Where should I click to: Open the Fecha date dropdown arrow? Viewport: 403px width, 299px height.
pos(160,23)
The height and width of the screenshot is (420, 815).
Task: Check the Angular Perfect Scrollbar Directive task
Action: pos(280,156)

[REQUEST]: Turn the entries above into a Markdown table with the columns "No." and "Entry," giving each line its own numbered row and skipping blank lines.

[OUTPUT FOR THIS TASK]:
| No. | Entry |
|---|---|
| 1 | Where should I click to: Open the Fecha date dropdown arrow? Viewport: 403px width, 299px height. |
| 2 | pos(160,23) |
| 3 | The height and width of the screenshot is (420, 815). |
| 4 | Task: Check the Angular Perfect Scrollbar Directive task |
| 5 | Action: pos(280,156) |